While this happy couple went about their respective duties great news came to the village. The villagers were full of it, and it was not long before it reached Heitaro's ears. The ex-Emperor Toba wished to build a temple to Kwannon[4] in Kyōto, and those in authority sent far and wide for timber. The villagers said that they must contribute towards building the sacred edifice by presenting their great willow-tree. All Heitaro's argument and persuasion and promise of other trees were ineffectual, for neither he nor any one else could give as large and handsome a tree as the great willow.

Heitaro went home and told his wife. "Oh, wife," said he, "they are about to cut down our dear willow-tree! Before I married you I could not have borne it. Having you, little one, perhaps I shall get over it some day."

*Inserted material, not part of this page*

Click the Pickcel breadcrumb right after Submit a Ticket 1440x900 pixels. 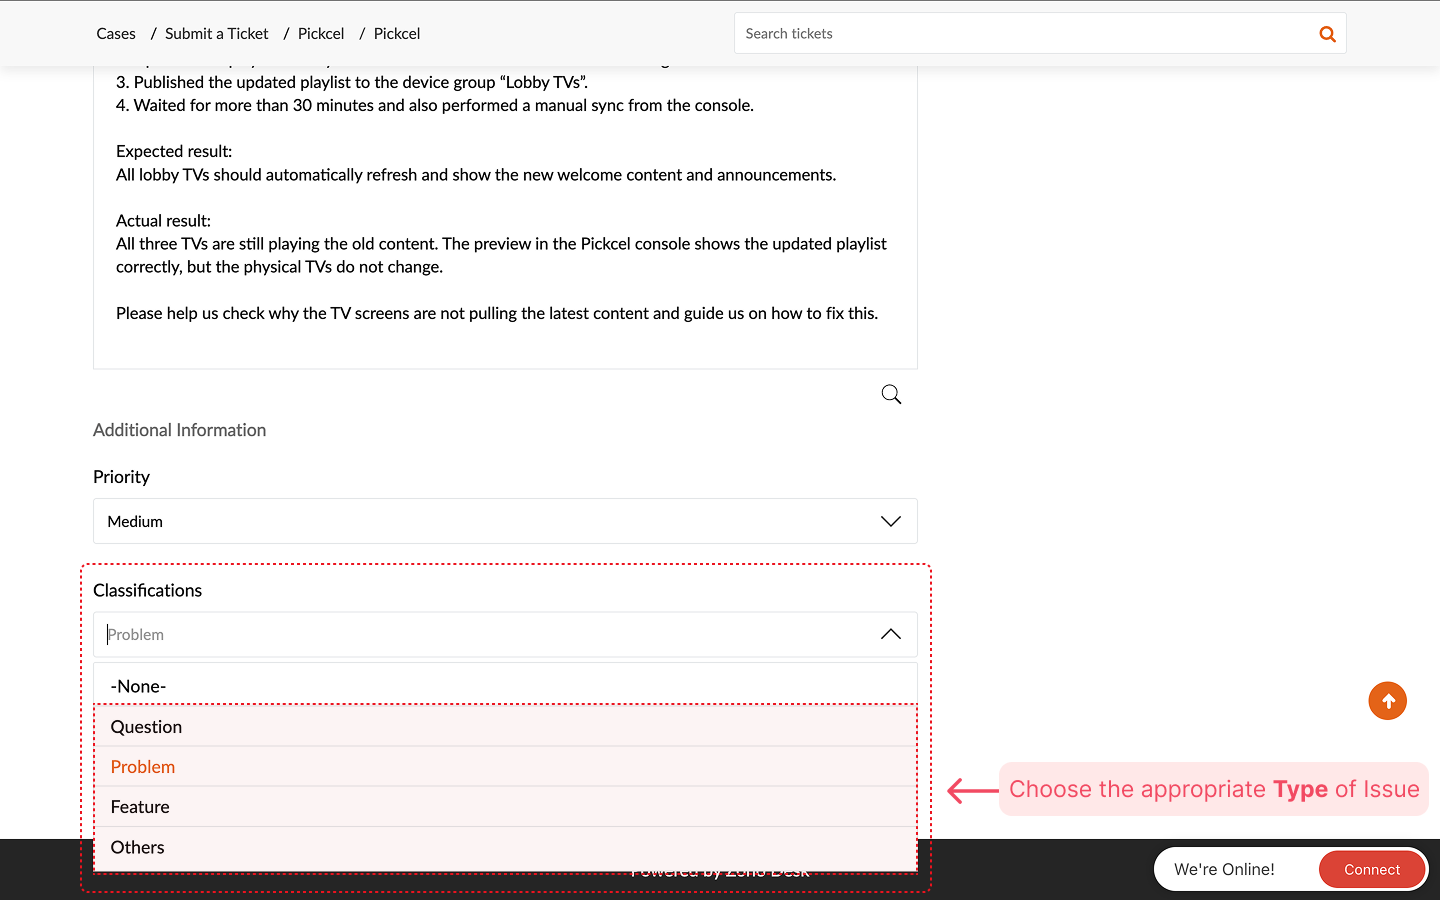[x=321, y=34]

That night Heitaro was aroused by hearing a piercing cry. "Heitaro," said his wife, "it grows dark! The room is full of whispers. Are you there, Heitaro? Hark! They are cutting down the willow-tree. Look how its shadow trembles in the moonlight. I am the soul of the willow-tree! The villagers are killing me. Oh, how they cut and tear me to pieces! Dear Heitaro, the pain, the pain! Put your hands here, and here. Surely the blows cannot fall now?"

"My Willow Wife! My Willow Wife!" sobbed Heitaro.

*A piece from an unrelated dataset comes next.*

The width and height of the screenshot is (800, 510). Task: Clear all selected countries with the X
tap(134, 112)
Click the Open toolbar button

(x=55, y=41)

"Husband," said Higo, very faintly, pressing her wet, agonised face close to his, "I am going now. Such a love as ours cannot be cut down, however fierce the blows. I shall wait for you and Chiyodo—— My hair is falling through the sky! My body is breaking!"

There was a loud crash outside. The great willow-tree lay green and dishevelled upon the ground. Heitaro looked round for her he loved more than anything else in the world. Willow Wife had gone!

The Tree of the One-eyed Priest

In ancient days there stood on the summit of Oki-yama a temple dedicated to Fudo, a god surrounded by fire, with sword in one hand and rope in the other. For twenty years Yenoki had performed his office, and one of his duties was to guard Fudo, who sat in a shrine, only accessible to the high-priest himself. During the whole of this period Yenoki had rendered faithful service and resisted the temptation to take a peep at this extremely ugly god. One morning, finding that the door of the shrine was not quite closed, his curiosity overcame him and he peeped within. No sooner had he done so than he became stone-blind in one eye and suffered the humiliation of being turned into a tengu.[5]

He lived for a year after these deplorable happenings, and then died. His spirit passed into a great cryptomeria-tree standing on the east side of the mountain, and from that day Yenoki's spirit was invoked by sailors who were harassed by storms on the Chinese Sea. If a light blazed from the tree in answer to their prayers, it was a sure sign that the storm would abate.